Up until now, we have mainly focused on CO2 emissions from transportation, but there are other very big, very bad contributors: coal fired power plants. In my own focus on big oil, due to my work in transportation, I overlooked coal, maybe because power plants aren’t everywhere you look, like cars are. Power plants are there, we know they have smokestacks and pump out CO2, but the damage from transportation is much more evident; we sit in traffic jams where we can see thousands of smoking tailpipes. In reality, all those smoking tailpipes are power plants for the vehicles they reside in; every tailpipe a smokestack, millions upon millions.

Here’s a question so simple, it comes off like a dumb question you’re afraid to ask in algebra. Why does the world put up with it? Why do we let big oil off the hook over and over? Why do we let them sell their toxic products all over the world? Why does the world let big oil kill millions of people each year? Why don’t they have to pay a penalty, as most all other industries do for creating toxic waste? A study by researchers from Harvard University, the University of Birmingham, the University of Leicester and University College London found that fossil fuel products kill 1 in 5 people globally each year. Even if 1 in 5 is too liberal of an estimate, 1 in 10 is still terrible. And to add insult to injury, we give them subsidies; we subsidize them for poisoning us and the planet. It’s as if there was one country that waged constant war on every other country and never suffered retaliation, consequences; allowed to march on, causing harm everywhere. The multiple crashes of Boeing 737 Max jets resulted in the grounding of every 737 Max, huge lawsuits and huge losses for the company. The 737 deaths are tragic, awful and represent about 600 people. Fossil fuels kill millions. And whenever someone has tried to hold them accountable for an oil spill, they drag the process out so long that the impacted never see any restitution – at least which matches the damage incurred.

There are people who would say; “We can’t tell businesses what to make, or what to do. It’s anti-capitalist, anti-democratic” Why not? This is exactly what the US did in WWII; the government told factories they had to make weapons, equipment, trucks, planes, ships for the war effort. Did America turn into a socialist-communist autocracy? No. Did it kill our economy? No. After the war, did the factories, workers sit, idle – not knowing what to do cause the war was over? No it was just the opposite. In fact gearing up for the war had an enormous positive impact on the US economy. America got real good at making stuff, developed new technologies and it set the stage for the American Century. It’s hard to estimate the positive economic impacts of what the US developed and built for the war effort, but whatever it would be, is mindbogglingly gargantuan.

Mobilizing American manufacturing and workers to transition to an all clean energy technology paradigm would have a similar effect. There are hints of this coming from China, the EU and the US, but what is necessary is an alliance, just like one that brings allies together in war.
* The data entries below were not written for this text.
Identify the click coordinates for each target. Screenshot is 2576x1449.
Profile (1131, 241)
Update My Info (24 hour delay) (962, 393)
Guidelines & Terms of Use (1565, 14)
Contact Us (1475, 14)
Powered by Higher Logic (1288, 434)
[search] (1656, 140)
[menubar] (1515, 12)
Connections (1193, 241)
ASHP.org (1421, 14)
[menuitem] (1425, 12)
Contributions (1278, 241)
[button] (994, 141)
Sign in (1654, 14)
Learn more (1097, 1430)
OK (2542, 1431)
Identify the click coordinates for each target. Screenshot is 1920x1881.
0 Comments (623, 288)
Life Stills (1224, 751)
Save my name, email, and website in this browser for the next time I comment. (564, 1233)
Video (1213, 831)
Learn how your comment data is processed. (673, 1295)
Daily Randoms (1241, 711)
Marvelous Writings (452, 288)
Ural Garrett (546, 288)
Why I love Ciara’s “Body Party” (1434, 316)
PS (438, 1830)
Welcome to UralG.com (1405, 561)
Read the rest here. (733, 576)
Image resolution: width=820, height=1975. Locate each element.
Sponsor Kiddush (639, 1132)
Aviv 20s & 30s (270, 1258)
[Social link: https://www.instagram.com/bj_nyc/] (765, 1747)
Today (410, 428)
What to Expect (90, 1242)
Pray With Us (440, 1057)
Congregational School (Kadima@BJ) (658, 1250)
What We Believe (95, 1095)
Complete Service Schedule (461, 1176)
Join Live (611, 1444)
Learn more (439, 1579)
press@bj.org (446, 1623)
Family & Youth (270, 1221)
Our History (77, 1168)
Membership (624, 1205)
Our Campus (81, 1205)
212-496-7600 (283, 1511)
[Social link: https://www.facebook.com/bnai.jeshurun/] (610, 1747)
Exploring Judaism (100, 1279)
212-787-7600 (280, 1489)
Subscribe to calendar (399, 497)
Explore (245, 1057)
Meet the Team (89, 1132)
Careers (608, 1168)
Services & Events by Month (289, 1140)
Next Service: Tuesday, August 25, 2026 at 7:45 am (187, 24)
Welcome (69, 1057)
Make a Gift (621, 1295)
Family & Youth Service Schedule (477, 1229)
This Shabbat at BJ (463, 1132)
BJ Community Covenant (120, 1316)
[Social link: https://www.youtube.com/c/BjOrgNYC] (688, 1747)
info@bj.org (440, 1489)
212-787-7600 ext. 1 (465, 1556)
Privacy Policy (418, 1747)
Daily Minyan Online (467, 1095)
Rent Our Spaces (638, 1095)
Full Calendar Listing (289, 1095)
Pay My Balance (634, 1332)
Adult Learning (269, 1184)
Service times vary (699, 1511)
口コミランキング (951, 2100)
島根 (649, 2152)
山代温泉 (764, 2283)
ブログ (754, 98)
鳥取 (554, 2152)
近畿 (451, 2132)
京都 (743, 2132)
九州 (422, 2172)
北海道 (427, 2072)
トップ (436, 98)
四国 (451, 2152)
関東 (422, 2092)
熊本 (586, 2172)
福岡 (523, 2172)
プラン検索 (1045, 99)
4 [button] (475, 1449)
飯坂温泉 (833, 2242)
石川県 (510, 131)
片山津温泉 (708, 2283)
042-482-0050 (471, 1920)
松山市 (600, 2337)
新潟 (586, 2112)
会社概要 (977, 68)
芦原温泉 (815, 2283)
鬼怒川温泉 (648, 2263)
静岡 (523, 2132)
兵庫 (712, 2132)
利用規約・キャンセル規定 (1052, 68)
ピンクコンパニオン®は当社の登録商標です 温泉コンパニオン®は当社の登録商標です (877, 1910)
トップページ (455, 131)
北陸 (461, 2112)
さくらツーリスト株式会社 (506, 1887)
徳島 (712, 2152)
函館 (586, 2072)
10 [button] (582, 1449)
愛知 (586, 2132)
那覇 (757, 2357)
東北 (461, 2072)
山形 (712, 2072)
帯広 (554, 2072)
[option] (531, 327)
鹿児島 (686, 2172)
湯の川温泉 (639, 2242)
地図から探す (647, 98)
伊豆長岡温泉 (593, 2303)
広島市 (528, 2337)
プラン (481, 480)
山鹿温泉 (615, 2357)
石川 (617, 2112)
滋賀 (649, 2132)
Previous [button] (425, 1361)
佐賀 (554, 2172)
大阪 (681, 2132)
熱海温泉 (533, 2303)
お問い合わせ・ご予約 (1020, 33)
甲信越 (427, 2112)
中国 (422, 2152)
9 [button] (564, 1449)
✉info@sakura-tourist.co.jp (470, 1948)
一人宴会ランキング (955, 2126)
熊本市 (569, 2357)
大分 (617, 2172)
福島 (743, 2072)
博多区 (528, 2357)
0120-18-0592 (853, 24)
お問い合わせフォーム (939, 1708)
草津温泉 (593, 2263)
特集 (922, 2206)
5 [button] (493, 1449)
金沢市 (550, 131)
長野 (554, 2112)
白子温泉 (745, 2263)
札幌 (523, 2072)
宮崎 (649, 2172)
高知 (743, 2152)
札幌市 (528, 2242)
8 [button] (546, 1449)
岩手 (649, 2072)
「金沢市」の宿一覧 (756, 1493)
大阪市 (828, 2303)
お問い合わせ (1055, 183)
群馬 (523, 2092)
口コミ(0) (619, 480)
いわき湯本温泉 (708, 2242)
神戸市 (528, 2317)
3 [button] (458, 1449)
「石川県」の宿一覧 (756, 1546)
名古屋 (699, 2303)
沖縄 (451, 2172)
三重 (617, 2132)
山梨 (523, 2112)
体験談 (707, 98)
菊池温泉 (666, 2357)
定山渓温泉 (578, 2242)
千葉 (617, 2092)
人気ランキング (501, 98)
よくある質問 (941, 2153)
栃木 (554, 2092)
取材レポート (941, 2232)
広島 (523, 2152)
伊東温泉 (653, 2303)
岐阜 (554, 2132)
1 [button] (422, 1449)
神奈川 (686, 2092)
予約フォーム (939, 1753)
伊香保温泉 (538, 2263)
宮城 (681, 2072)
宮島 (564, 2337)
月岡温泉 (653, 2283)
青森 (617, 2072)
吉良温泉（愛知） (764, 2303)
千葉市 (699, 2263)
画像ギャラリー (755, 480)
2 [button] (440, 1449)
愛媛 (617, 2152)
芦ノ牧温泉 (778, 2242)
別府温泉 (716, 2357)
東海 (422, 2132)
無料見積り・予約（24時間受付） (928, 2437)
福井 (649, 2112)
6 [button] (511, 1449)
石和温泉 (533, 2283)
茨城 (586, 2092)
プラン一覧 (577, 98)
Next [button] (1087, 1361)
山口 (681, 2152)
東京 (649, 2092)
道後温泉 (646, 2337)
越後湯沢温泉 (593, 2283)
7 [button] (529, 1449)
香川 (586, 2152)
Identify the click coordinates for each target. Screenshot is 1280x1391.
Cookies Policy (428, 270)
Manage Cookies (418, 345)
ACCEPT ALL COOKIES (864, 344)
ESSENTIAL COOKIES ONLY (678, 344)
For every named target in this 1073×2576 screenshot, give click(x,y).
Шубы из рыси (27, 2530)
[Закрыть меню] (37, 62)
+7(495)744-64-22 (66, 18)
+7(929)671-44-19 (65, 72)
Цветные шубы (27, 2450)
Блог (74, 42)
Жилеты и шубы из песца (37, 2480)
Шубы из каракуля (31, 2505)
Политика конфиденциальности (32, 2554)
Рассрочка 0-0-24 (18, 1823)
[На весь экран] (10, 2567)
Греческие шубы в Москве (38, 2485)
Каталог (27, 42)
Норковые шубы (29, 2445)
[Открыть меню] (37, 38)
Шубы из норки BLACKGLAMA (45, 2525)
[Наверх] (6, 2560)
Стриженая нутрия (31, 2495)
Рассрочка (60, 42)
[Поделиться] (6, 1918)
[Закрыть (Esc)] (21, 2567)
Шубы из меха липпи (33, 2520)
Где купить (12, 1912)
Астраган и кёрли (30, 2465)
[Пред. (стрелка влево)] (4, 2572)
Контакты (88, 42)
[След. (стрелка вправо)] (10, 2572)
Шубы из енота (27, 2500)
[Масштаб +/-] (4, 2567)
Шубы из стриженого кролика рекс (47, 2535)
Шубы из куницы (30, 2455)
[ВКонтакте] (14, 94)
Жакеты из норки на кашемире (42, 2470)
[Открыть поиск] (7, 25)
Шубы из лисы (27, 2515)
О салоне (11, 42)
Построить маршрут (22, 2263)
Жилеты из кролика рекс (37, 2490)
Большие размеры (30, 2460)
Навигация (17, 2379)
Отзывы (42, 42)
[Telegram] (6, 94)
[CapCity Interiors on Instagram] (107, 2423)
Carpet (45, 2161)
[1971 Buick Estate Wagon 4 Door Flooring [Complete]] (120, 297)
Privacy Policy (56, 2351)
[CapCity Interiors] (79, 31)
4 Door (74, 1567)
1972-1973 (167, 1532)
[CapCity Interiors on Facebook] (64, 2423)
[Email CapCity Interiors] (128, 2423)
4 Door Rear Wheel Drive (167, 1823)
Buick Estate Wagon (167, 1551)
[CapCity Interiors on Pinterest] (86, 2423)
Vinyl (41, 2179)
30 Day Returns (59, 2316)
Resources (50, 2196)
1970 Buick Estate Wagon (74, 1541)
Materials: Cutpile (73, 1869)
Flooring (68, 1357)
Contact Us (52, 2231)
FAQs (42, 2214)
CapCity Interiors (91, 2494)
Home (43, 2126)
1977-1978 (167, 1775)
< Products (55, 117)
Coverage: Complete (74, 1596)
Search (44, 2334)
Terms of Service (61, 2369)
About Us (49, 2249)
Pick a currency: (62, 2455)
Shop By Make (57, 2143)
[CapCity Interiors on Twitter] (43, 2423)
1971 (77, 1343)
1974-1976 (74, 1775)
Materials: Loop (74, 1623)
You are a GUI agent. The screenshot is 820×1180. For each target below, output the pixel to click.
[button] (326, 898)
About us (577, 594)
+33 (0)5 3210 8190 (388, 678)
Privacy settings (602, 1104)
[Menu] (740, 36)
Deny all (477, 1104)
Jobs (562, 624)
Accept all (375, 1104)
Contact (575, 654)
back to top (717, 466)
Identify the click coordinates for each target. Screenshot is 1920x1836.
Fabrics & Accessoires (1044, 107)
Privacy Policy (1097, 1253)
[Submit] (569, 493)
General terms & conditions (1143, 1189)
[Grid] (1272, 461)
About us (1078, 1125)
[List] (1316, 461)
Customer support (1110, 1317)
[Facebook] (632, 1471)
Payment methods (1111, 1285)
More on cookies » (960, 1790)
Yes, there are CO2 emissions from lithium mining, from building electric cars, solar panels, wind turbines, but should these technologies be aborted because of it? To say that we should abandon the pursuit and implementation of clean technologies because the transition is in some way not “perfect”, is all or nothing thinking. Transitions take time. All or nothing thinking says “we have to have it all work 100% now, or it’s not worth it.” This is not the way the world works. The telephone was invented in 1860 and seven decades later, it was still not in every home.

And remember, ICE vehicles kill and poison not just with particulates in the air; gasoline exposure is carcinogenic and it’s not just gas. Multitudes of other fluids are necessary for ICE cars to function. These chemicals leak into the ground and exposure to them cannot be considered harmless.

The fossil fuel industry damages, poisons, enslaves and corrupts; it hurls its asteroid size destruction in all directions, into all aspects of human life, human society and the planet itself. The only way human civilization can move into a brighter future, or a future at all is to run away as fast as possible from fossil fuels.